start QUOTED TEXT

This cell implements two different evaluation approaches:

1. **Method 1: Trainer Evaluation**
   - Uses Hugging Face's built-in evaluation
   - Calculates accuracy and other metrics
   - Verifies against 80% accuracy requirement
   - Provides immediate feedback on model performance

2. **Method 2: Custom Evaluation Function**
   - Features:
     - Batch processing for efficiency
     - Progress tracking with tqdm
     - Detailed logging
     - Support for both labeled and unlabeled data
   - Components:
     - DataLoader configuration
     - Device management (CPU/GPU)
     - Memory-efficient inference
     - Metric computation

3. **Evaluation Features**
   - Handles both labeled and unlabeled datasets
   - Provides detailed progress updates
   - Implements error handling
   - Supports custom batch sizes
   - Returns comprehensive metrics

4. **Output Details**
   - Accuracy metrics
   - Prediction arrays
   - Detailed progress logs
   - Performance warnings if needed

In [None]:
print("\n" + "="*80)
print("EVALUATING MODEL")
print("="*80)

eval_results = trainer.evaluate(eval_dataset)
print(f"Evaluation results: {eval_results}")

# Extract evaluation accuracy from the results dictionary
final_eval_accuracy = eval_results.get("eval_accuracy", 0)
print(f"Evaluation Accuracy (Trainer method): {final_eval_accuracy:.4f}")

if final_eval_accuracy < 0.80:
    print(f"⚠️ Warning: The model accuracy ({final_eval_accuracy:.4f}) is below the minimum requirement of 80%")
else:
    print(f"✅ Model meets the minimum accuracy requirement!")

from torch.utils.data import DataLoader
import evaluate
from tqdm import tqdm

def evaluate_model(inference_model, dataset, labelled=True, batch_size=8, data_collator=None):
    """

end QUOTED TEXT
start DATASET CONTENT

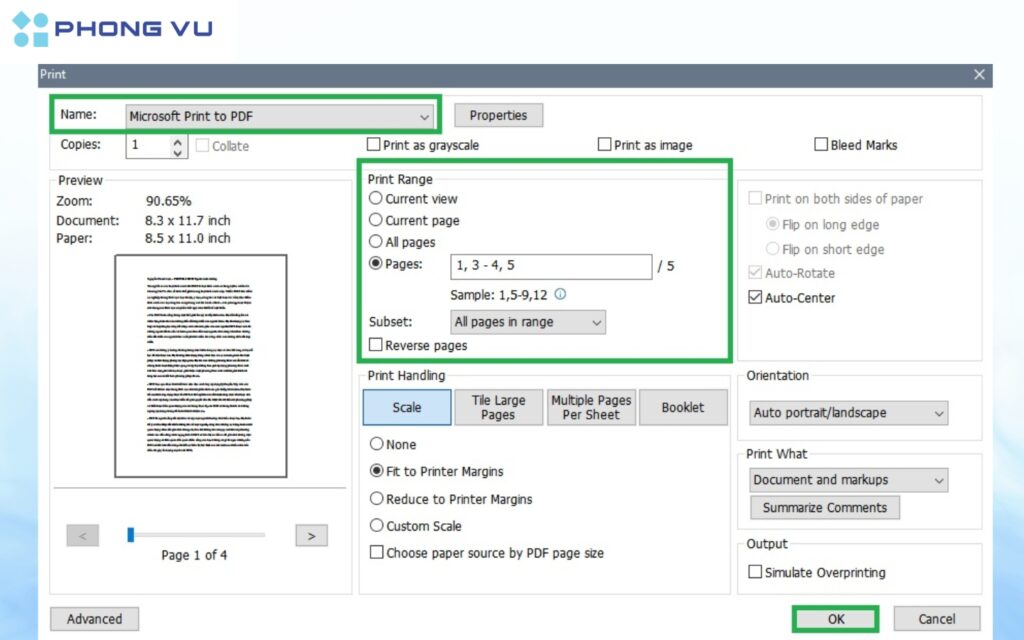Select the All pages radio button
1024x640 pixels.
coord(376,242)
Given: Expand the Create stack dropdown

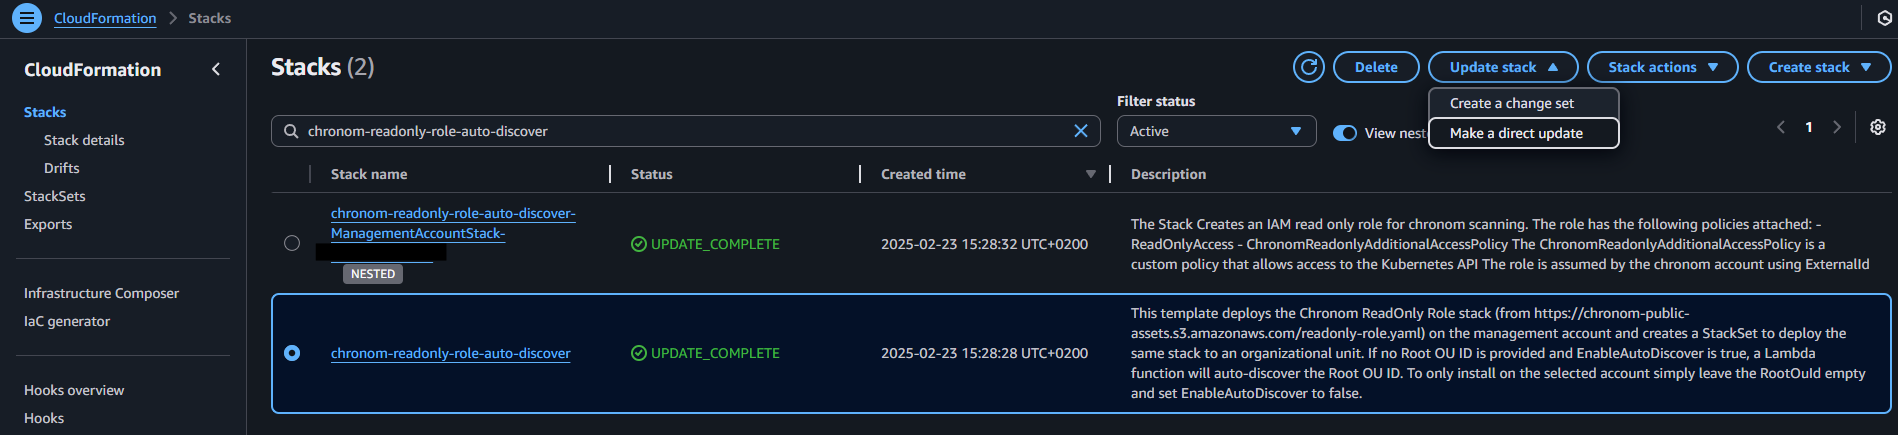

end DATASET CONTENT

REQUIREMENT A → List every item named under "Components:" in the evaluation notebook text.
REQUIREMENT B → Reproduce the evaluation notebook text verbatim, starting at the words "4. **Output Details**" and stopping after the words "eval_results = trainer.evaluate(eval_dataset)".

CORRECT RESULT A →
- DataLoader configuration
- Device management (CPU/GPU)
- Memory-efficient inference
- Metric computation

CORRECT RESULT B →
4. **Output Details**
   - Accuracy metrics
   - Prediction arrays
   - Detailed progress logs
   - Performance warnings if needed

In [None]:
print("\n" + "="*80)
print("EVALUATING MODEL")
print("="*80)

eval_results = trainer.evaluate(eval_dataset)